Background
Machine Learning Compilation (MLC) is an emerging field in fast development. With the tremendous help from the whole community, it’s exciting to see that TVM delivers significant needs from and to developers, and thus has become widely popular in both academia and industry.
As a rapidly growing field, inevitable needs keep emerging daily as new workloads and demands come in. For example, demand has been evolving from static shape compilation to dynamic shape compilation, from scalar code to tensor cores. As an early player in the field, we led in some of the most important areas, thanks to our close collaboration and agile iteration for innovations.
Success comes from listening to the community’s demands. As one of the first-movers in this field, who wants to build the project toward future success, it is important for us to keep listening and always have the following two goals in mind.
- G0: Maintain stable solutions for existing use-cases
- G1: Always be open-minded to new demands, land technical commitment timely, continue to reinvent ourselves, and welcome new members to the community.
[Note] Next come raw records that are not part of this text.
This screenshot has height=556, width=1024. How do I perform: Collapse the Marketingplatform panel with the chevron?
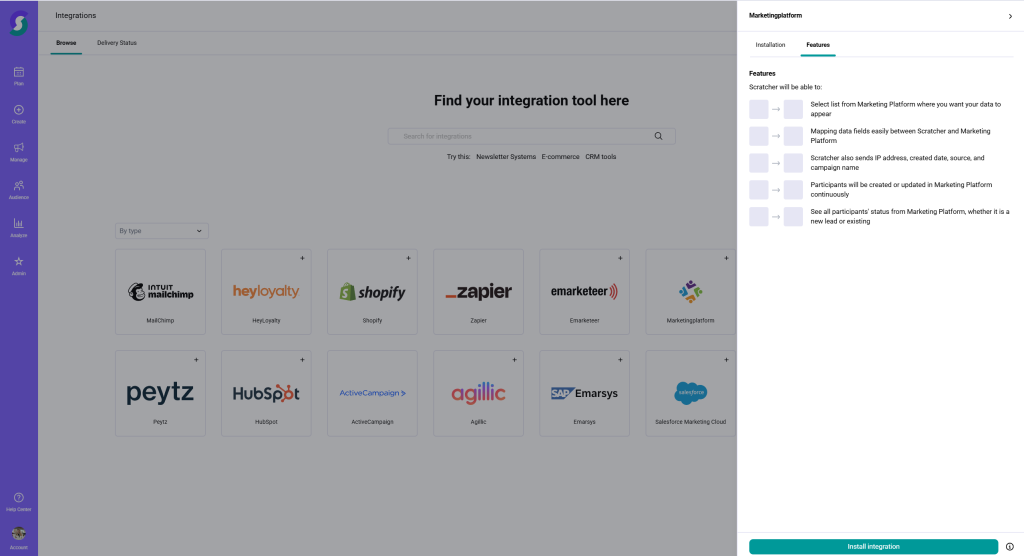(x=1010, y=16)
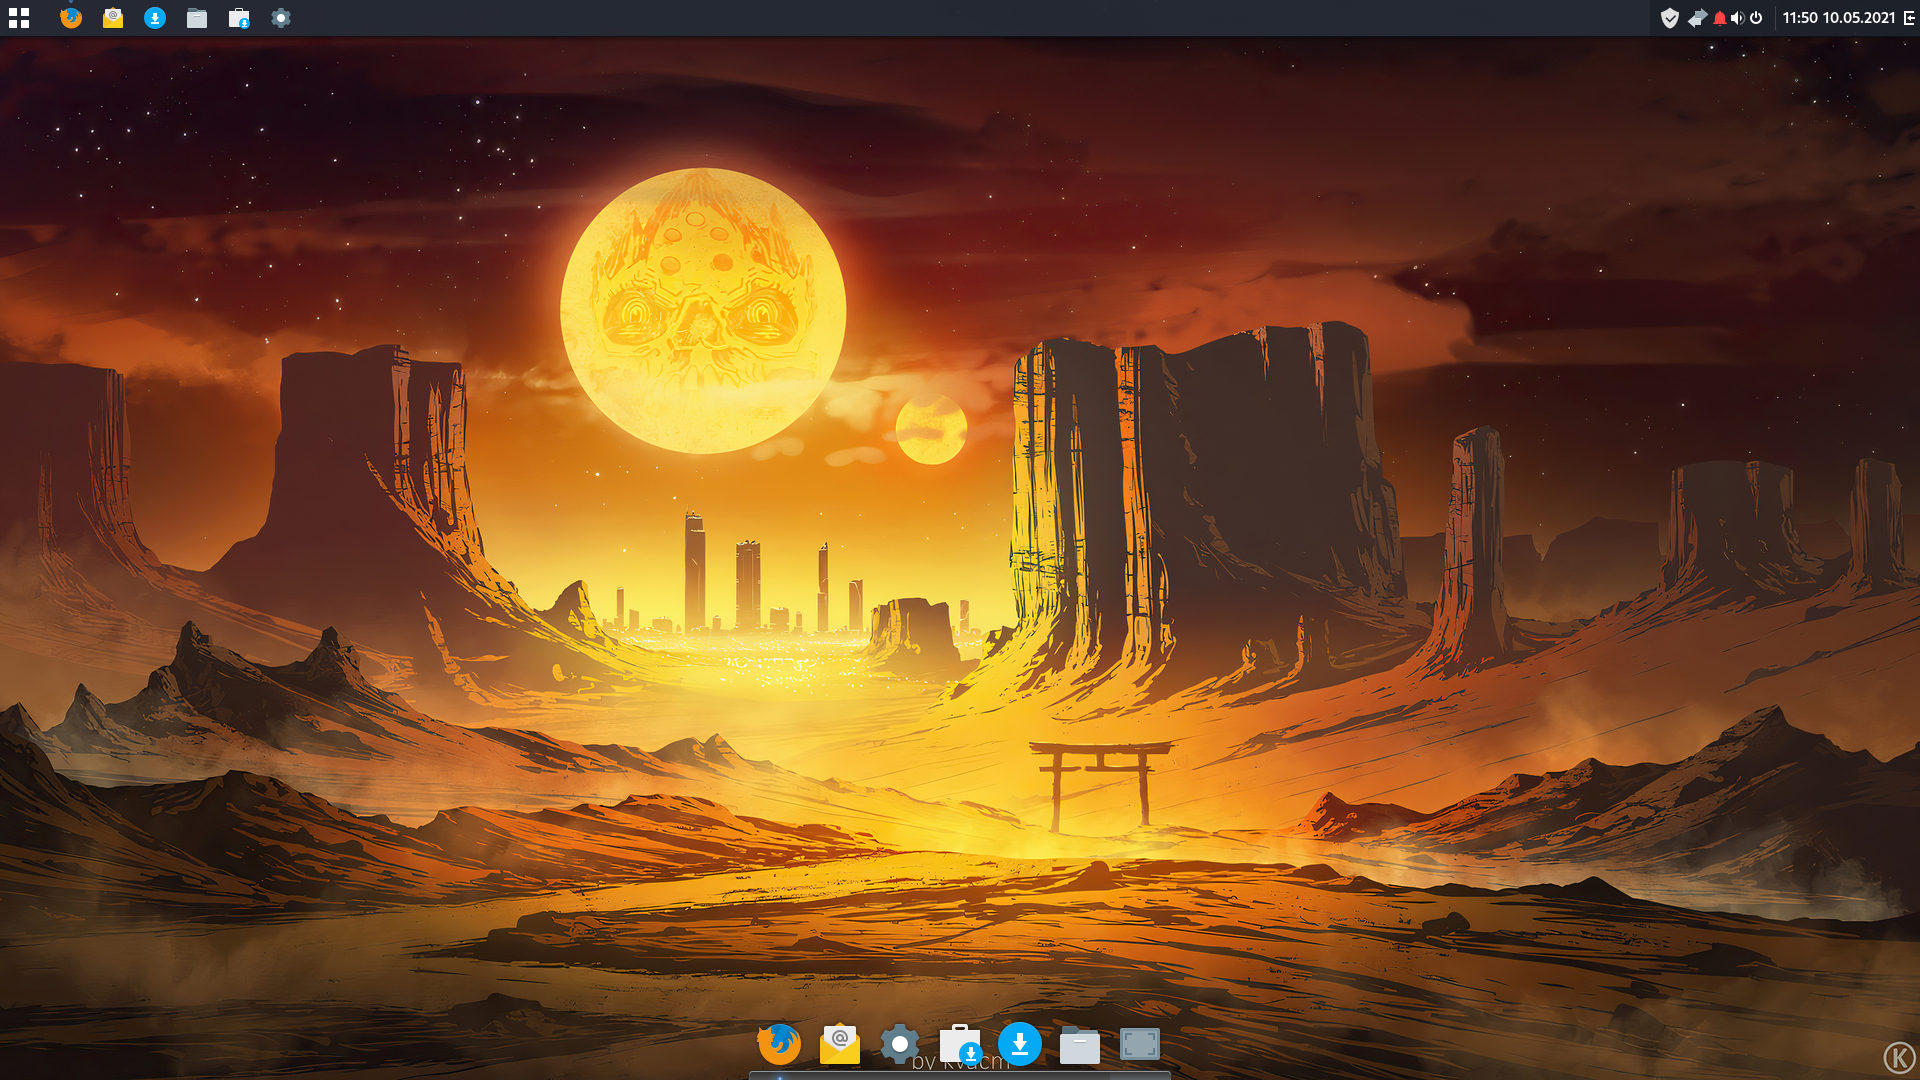
Task: Click the screenshot frame icon in dock
Action: click(1140, 1044)
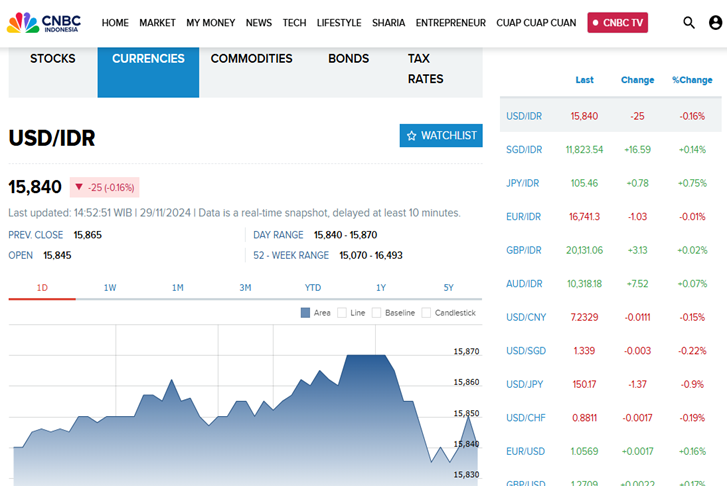Open the SGD/IDR currency pair link
The width and height of the screenshot is (727, 486).
(524, 150)
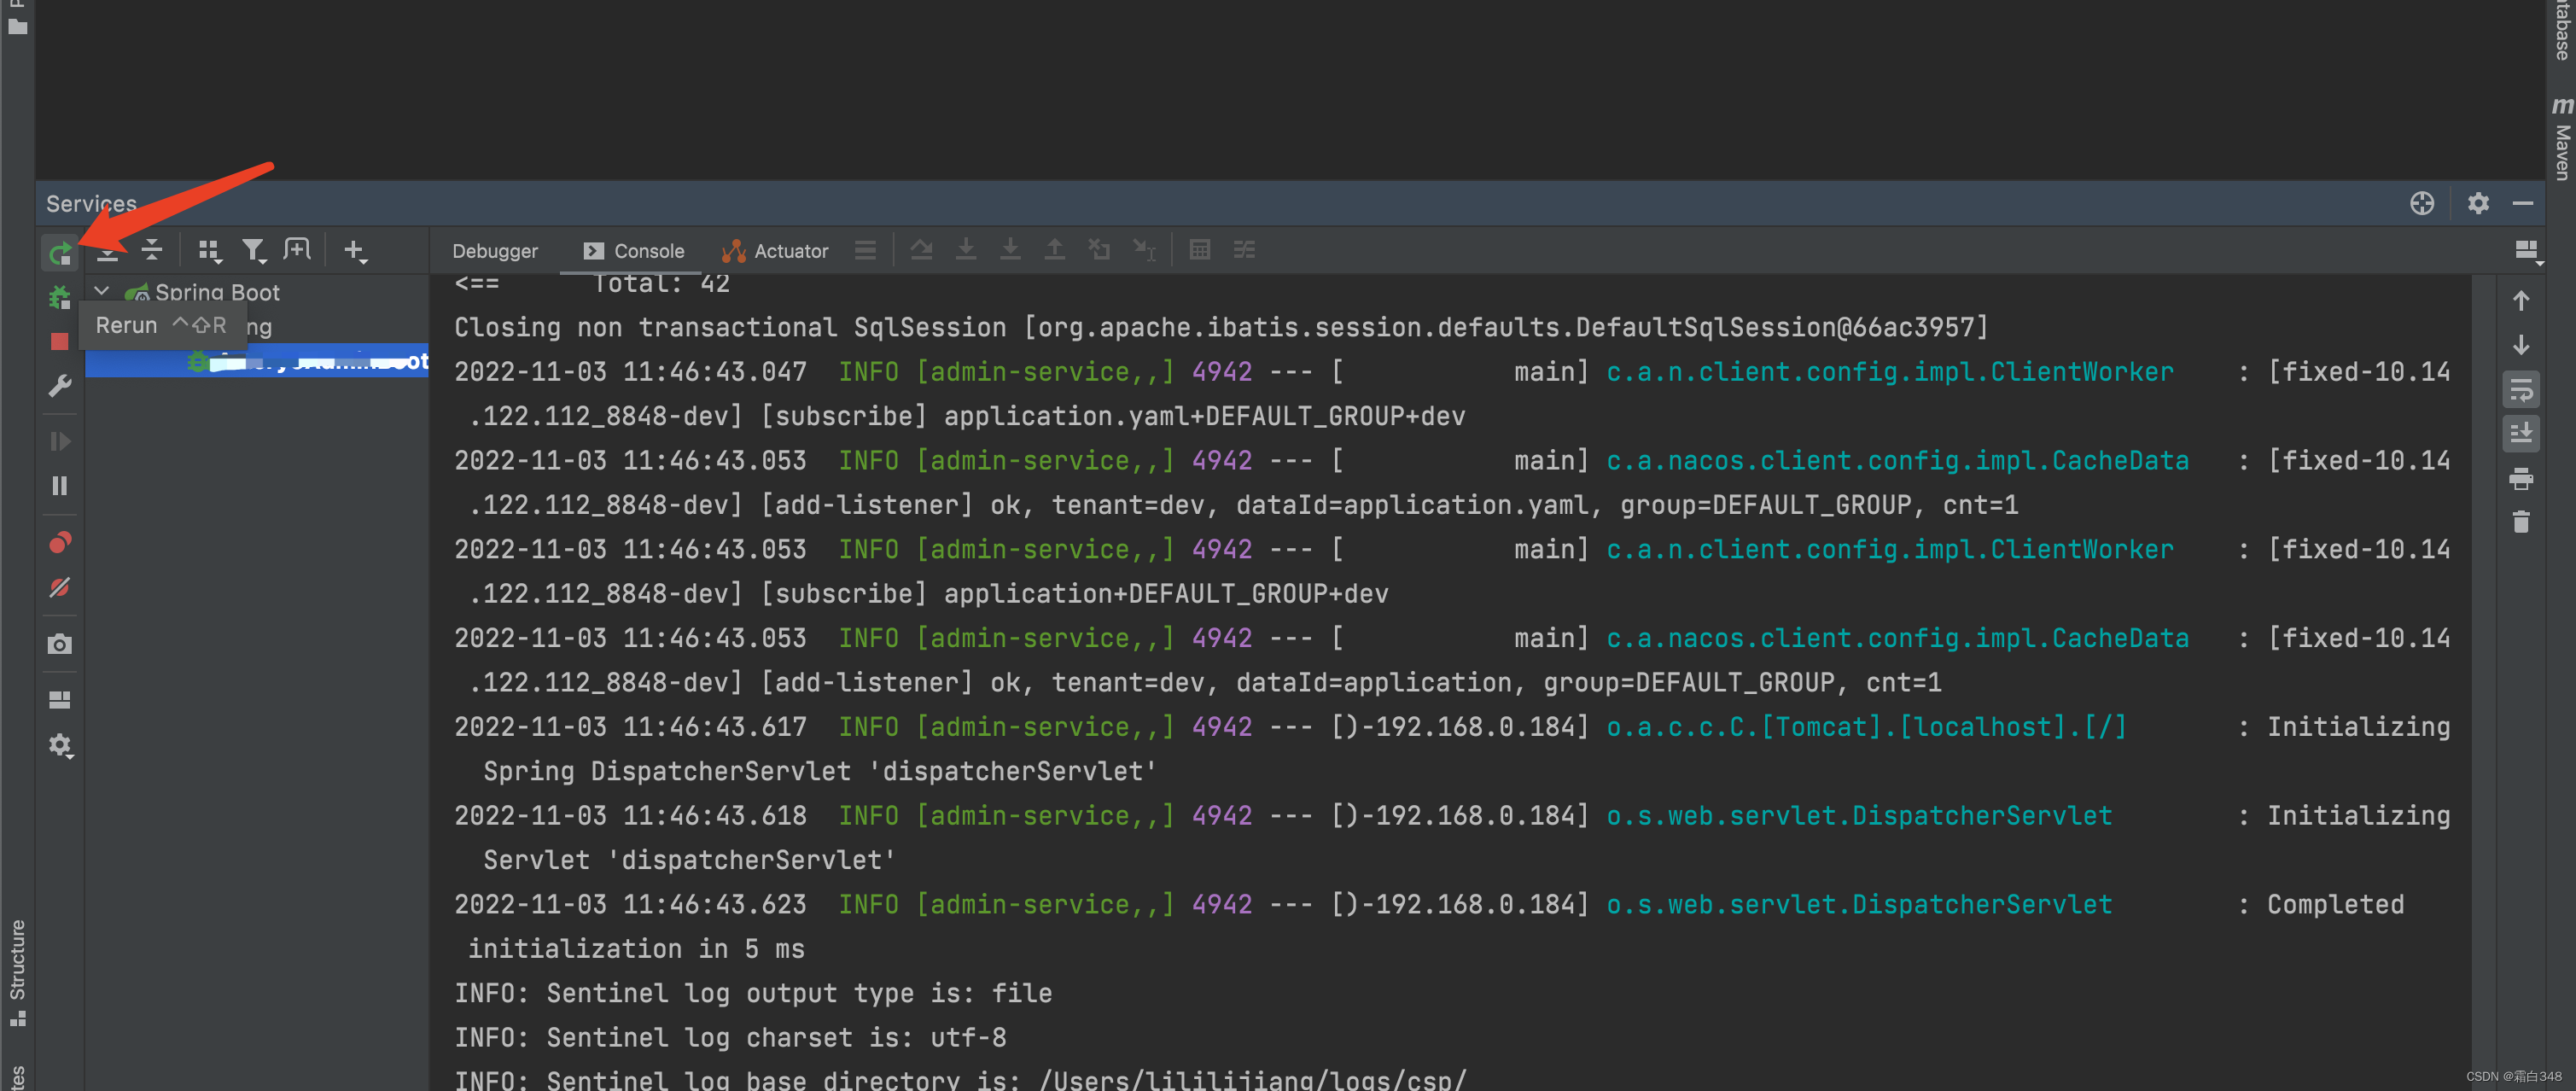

G0 is important in the sense that we would like to continue making sure we do not create disruptions in existing code. In the meantime, enabling G1 in a timely manner helps us to stay up in the competition and keep pushing state of the art.
Definition: We categorize a new module as S0-module if it satisfies the following criteria:
- Clearly isolated in its own namespace.
- Clearly needed by some users in the community.
- No disruptive change to the rest of the codebase
- Can be easily deprecated by removing the related namespaces
- Can be turned off through a feature toggle to contain the overall dependency from the rest of the modules.
Common practices: in most projects is to introduce improvements in different phases.
- S0: as being defined in this proposal
- S1: Evolving the overall solutions to make use of the new component.
- S2: Deprecation of some existing solutions or evolving the solutions.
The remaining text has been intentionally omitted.